Let $(P,\leq)$ be a poset with $P\neq\emptyset$. Let $x$ be any element of $P$ and $y$ be any element not in $P$. Replace $x$ by $y$ and you have an isomorphic poset containing $y$. So every set is contained in some equivalent poset and the class of equivalent posets cannot be bounded above in the cumulative hierarchy.

  • 0
    @Matt: That is the essence of this idea.2012-10-25
4

Another way: for each set $y$ let $X_y=X\times\{y\}$, and let $\preceq_y=\Big\{\big\langle \langle x,y\rangle,\langle z,y\rangle\big\rangle:x,z\in X\text{ and }x\preceq_Yz\Big\}\;;$ then $\langle X_y,\preceq_y\rangle$ is isomorphic to $\langle X,\preceq_X\rangle$, and if $y\ne y'$ then $X_y\ne X_{y'}$. Thus, $y\mapsto\langle X_y,\preceq_y\rangle$ is a bijection between the universe of sets and a subcollection of the collection of partial orders isomorphic to $\langle X,\preceq_Y\rangle$, which therefore cannot be a set.

3

A somewhat informal argument, making use of Just and Weese's "architect's view of set theory" is as follows.

Suppose that the collection of all posets isomorphic to $\langle X , \preceq_X \rangle$ were a set, and write this set as $\mathcal{X} = \{ \langle X_i , \preceq_i \rangle : i \in I \}$, where $I$ is some index set. For each $i \in I$ choose an order-isomorphism $f_i : \langle X , \preceq_X \rangle \to \langle X_i , \preceq_i \rangle$.

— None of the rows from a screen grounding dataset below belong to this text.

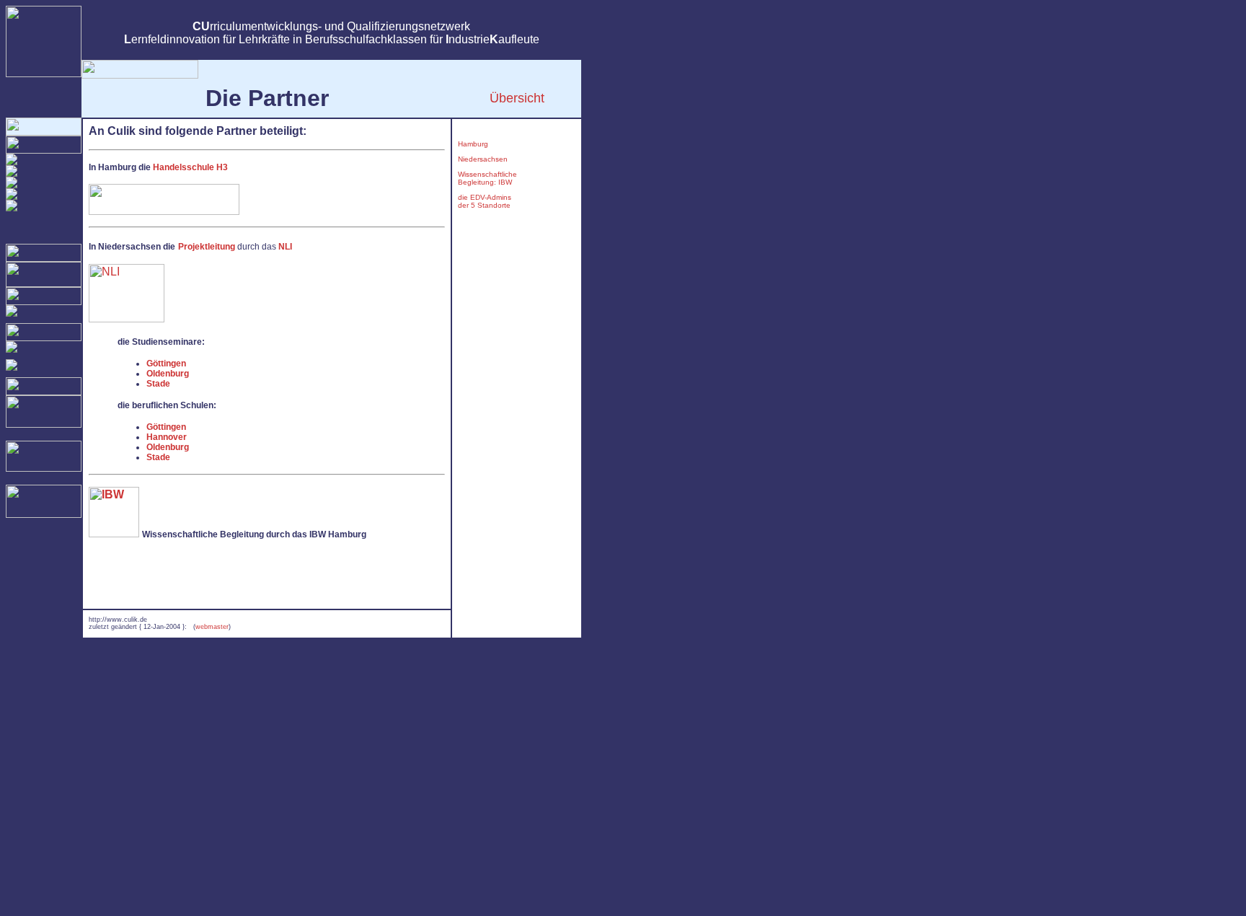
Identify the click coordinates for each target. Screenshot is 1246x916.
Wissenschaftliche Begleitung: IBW (487, 178)
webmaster (212, 626)
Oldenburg (167, 374)
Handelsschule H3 (190, 167)
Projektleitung (206, 247)
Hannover (166, 437)
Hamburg (473, 144)
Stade (158, 384)
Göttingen (166, 363)
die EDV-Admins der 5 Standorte (484, 201)
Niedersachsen (483, 159)
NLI (285, 247)
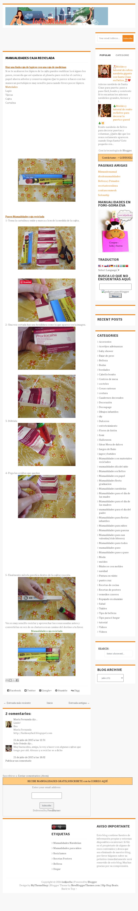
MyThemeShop (39, 885)
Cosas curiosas (107, 388)
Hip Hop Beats (110, 885)
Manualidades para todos (113, 543)
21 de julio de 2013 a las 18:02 (29, 757)
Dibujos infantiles (108, 411)
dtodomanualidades (109, 176)
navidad (103, 571)
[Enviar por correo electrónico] (7, 680)
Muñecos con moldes (111, 566)
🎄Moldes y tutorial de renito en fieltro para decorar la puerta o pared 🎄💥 (115, 114)
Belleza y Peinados (108, 181)
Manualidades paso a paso (114, 552)
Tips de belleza (107, 613)
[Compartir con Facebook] (17, 680)
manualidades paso (110, 547)
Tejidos (103, 608)
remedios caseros (109, 594)
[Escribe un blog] (10, 680)
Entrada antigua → (79, 702)
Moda (102, 557)
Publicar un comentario (18, 760)
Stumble (62, 690)
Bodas (102, 365)
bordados (104, 369)
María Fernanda (22, 719)
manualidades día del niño (113, 466)
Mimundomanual (107, 171)
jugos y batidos (107, 453)
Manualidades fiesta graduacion (110, 482)
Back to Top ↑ (69, 888)
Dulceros (104, 421)
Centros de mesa (108, 379)
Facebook (15, 690)
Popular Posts (105, 58)
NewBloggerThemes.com (85, 885)
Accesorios (105, 341)
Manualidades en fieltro (112, 471)
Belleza (103, 360)
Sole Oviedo (20, 743)
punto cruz (105, 580)
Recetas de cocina (109, 585)
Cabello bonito (107, 374)
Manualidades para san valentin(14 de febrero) (112, 536)
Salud (102, 603)
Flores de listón (108, 430)
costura (103, 393)
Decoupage (105, 407)
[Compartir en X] (14, 680)
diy (100, 416)
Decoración (105, 402)
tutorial (103, 622)
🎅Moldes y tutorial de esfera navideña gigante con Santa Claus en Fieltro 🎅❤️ (122, 73)
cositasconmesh (107, 190)
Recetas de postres (110, 589)
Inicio (50, 702)
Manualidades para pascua (114, 530)
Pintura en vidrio (108, 575)
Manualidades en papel (112, 475)
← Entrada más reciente (17, 702)
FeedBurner (54, 810)
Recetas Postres (62, 858)
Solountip (103, 195)
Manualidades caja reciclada (29, 58)
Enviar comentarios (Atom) (33, 775)
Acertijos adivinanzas (111, 346)
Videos (103, 627)
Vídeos (103, 631)
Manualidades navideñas (112, 488)
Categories (122, 58)
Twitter (31, 690)
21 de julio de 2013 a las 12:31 (29, 740)
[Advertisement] (31, 41)
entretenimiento (108, 425)
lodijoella (67, 882)
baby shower (106, 351)
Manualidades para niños (113, 525)
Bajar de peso (106, 355)
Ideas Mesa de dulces (111, 444)
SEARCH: (103, 648)
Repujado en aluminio (111, 599)
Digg (77, 690)
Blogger (127, 150)
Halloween (105, 439)
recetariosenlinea (108, 185)
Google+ (46, 690)
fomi (101, 435)
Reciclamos (59, 853)
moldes (103, 561)
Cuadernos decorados (111, 397)
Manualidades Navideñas (67, 843)
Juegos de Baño (107, 449)
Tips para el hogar (109, 617)
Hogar (57, 869)
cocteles (104, 383)
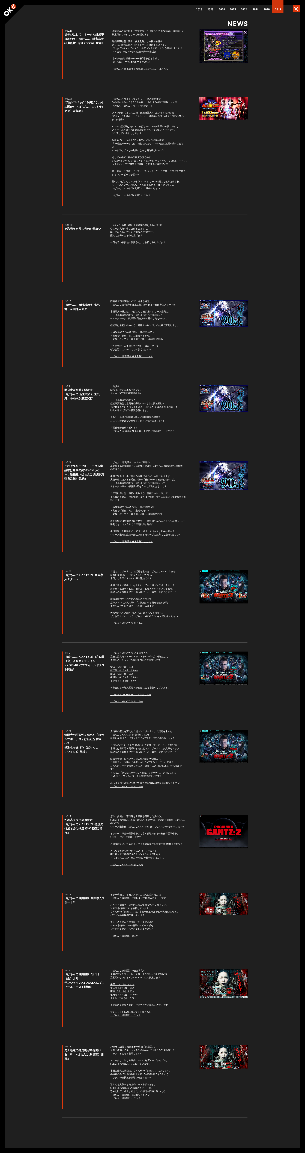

By $Y$ denote the set $ \{ \langle f_i (x) \rangle_{i \in I} : x \in X \} = \{ \langle x_i \rangle_{i \in I} \in \textstyle{\prod_{i \in I}} X_i : ( \exists x \in X ) ( \forall i \in I ) ( x_i = f_i(x) ) \} .$ We may define a relation $\preceq$ on $Y$ by $\langle f_i (x) \rangle_{i \in I} \preceq \langle f_i (y) \rangle_{i \in I}$ iff $x \leq y$. It is easy to see that $\langle Y , \preceq \rangle$ is order-isomorphic to $\langle X , \leq \rangle$, and therefore $\langle Y , \preceq \rangle \in \mathcal{X}$, i.e., $\langle Y , \preceq \rangle = \langle X_j , \preceq_j \rangle$ for some $j \in I$.

Given any $\langle x_i \rangle_{i \in I} \in Y$ it must be that each $x_i$ was constructed strictly before $\langle x_i \rangle_{i \in I}$, in particular $x_j \in X_j = Y$ was constructed strictly before $\langle x_i \rangle_{i \in I}$. But $x_j = \langle x^{(1)}_i \rangle_{i \in I}$, and so each of these components were constructed strictly before $x_j$; in particular $x^{(1)}_j \in X_j = Y$. etc. etc. ad infinitum.

We then have an infinite sequence of objects/sets, $\langle x_i \rangle_{i \in I} = x^{(0)} , x^{(0)}_j = x^{(1)}, x^{(1)}_j = x^{(2)} , \ldots$ and for each $n$ the object/set $x^{(n+1)}$ must be constructed strictly before $x^{(n)}$. But this means that at no point were any of the $x^{(n)}$ ready to be constructed!

1

Here is yet another approach.

Let us show that if $(X,\leq)$ is a non-empty partially ordered set then there is a proper class of orders $(P,\preceq)$ which can be embedded into $(X,\leq)$.

Note that a singleton makes a partially ordered set $(\{\bullet\},=)$. Since $X$ is non-empty fix some $x\in X$, and let $f(\bullet)=x$ be a function from $\{\bullet\}$ into $X$. Trivially this is an order embedding.

Now all that is left is to verify that there is a proper class of singletons. That, of course, is immediate from the fact that the collection of all sets is not a set.

If, on the other hand, one wishes to show that there are only set-many equivalence classes of posets which can be embedded into $(X,\leq)$ then one can show that every such equivalence class has a representative which is a subset of $X$, and we can bound everything within a couple of iterations of the power set construction.